Thursday, August 26, 2010
Scrum is based on complex adaptive systems and emergent behavior
In the early days of Scrum we were steeped in complex adaptive systems theory and autonomous intelligent systems. This area of research is emerging in a new form called Ambient Intelligence (AmI) due to the proliferation of intelligent devices on the internet. This proliferation and the applications we use with them caused Wired Magazine to declare "The Web is dead" in September 2010.
Work in this area can help us understand Scrum better and ensure that basic collaboration mechanisms are in place to make Scrum work. The environment must be set up so that people have an incentive to help one another in order to optimize the whole, rather than optimizing their individual niche at the expense of the larger community. Failure to do this will prevent individuals and companies achieving the full benefits of Scrum.
ACM Transactions on Autonomous Adaptive Systems has many articles worth reading to understand the issues in more depth. In particular, the article below reviews much of the literature upon which Scrum is based and proposes a better approach to achieve cooperation among networked systems.
Cooperation through Self-Similar Social Networks
STUART M. ALLEN, GUALTIERO COLOMBO, and ROGER M. WHITAKER
DOI = 10.1145/1671948.1671952 http://doi.acm.org/10.1145/1671948.1671952
We address the problem of cooperation in decentralized systems, specifically looking at interactions between independent pairs of peers where mutual exchange of resources (e.g., updating or sharing content) is required. In the absence of any enforcement mechanism or protocol, there is no incentive for one party to directly reciprocate during a transaction with another. Consequently, for such decentralized systems to function, protocols for self-organization need to explicitly promote cooperation in a manner where adherence to the protocol is incentivized.

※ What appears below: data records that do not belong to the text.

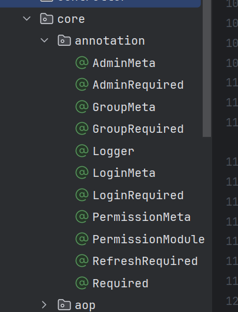The height and width of the screenshot is (312, 238).
Task: Click the annotation package folder icon
Action: pos(64,41)

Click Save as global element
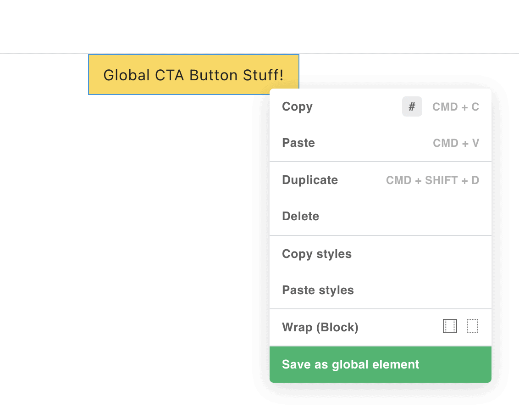tap(350, 365)
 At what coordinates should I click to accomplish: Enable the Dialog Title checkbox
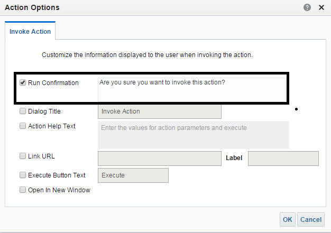click(x=23, y=111)
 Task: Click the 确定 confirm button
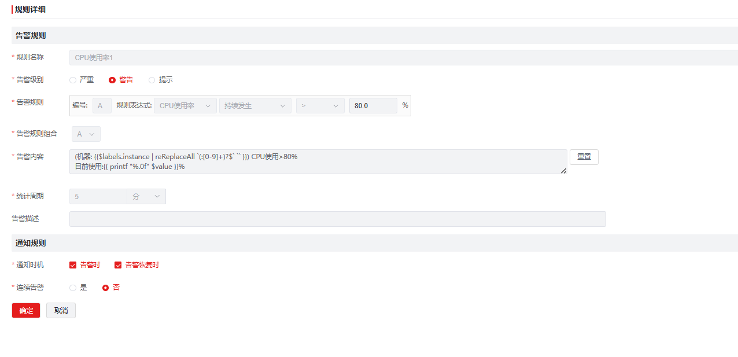(x=26, y=311)
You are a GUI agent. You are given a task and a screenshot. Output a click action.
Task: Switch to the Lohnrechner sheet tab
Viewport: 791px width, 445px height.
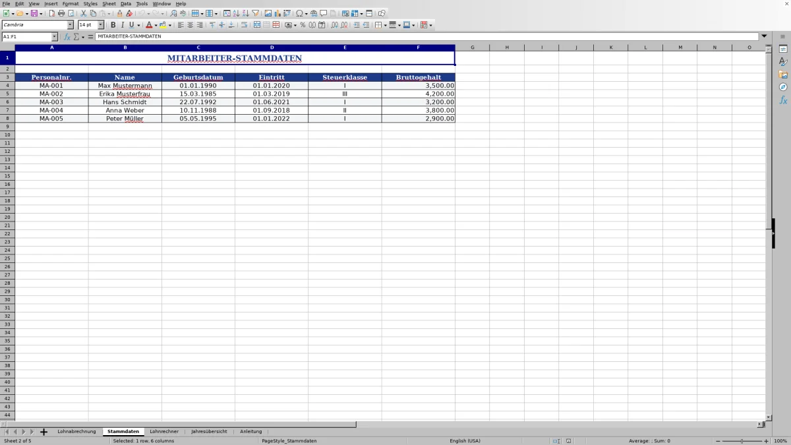(x=164, y=431)
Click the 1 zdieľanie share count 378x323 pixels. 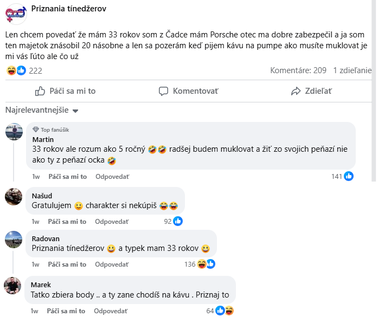[x=352, y=70]
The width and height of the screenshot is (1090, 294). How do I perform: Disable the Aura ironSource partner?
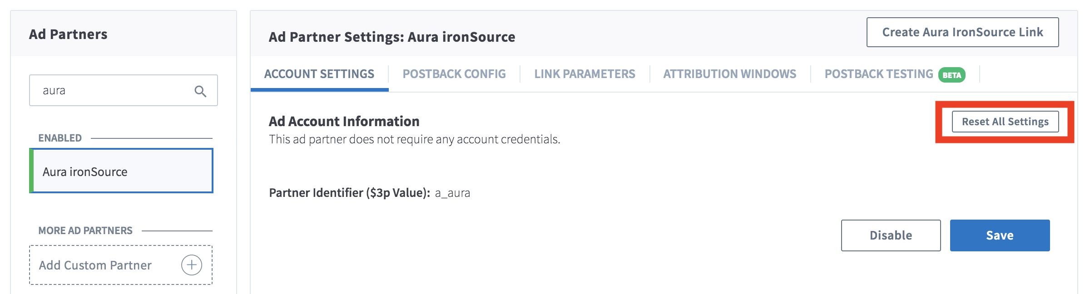click(891, 235)
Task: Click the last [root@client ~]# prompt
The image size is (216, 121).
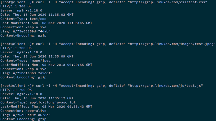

In this article we introduce a new generic model to achieve this. The model is based on peers repeatedly interacting to build up and maintain a dynamic social network of others that they can trust based on similarity of cooperation. This mechanism effectively incentivizes unselfish behavior, where peers with higher levels of cooperation gain higher payoff.We examine the model’s behavior and robustness in detail. This includes the effect of peers self-adapting their cooperation level in response to maximizing their payoff, representing a Nash-equilibrium of the system. The study shows that the formation of a social network based on reflexive cooperation levels can be a highly effective and robust incentive mechanism for autonomous decentralized systems.
Categories and Subject Descriptors: I.2.11 [Artificial Intelligence]: Distributed Artificial Intelligence— Multiagent systems; C.2.1 [Computer-Communication Networks]: Network Architecture and Design—Distributed networks
General Terms: Algorithms
Additional Key Words and Phrases: Cooperation, decentralized systems, self-organization
ACM Reference Format: Allen, S. M., Colombo, G., and Whitaker, R. M. 2010. Cooperation through self-similar social networks. ACM Trans. Autonom. Adapt. Syst. 5, 1, Article 4 (February 2010), 29 pages.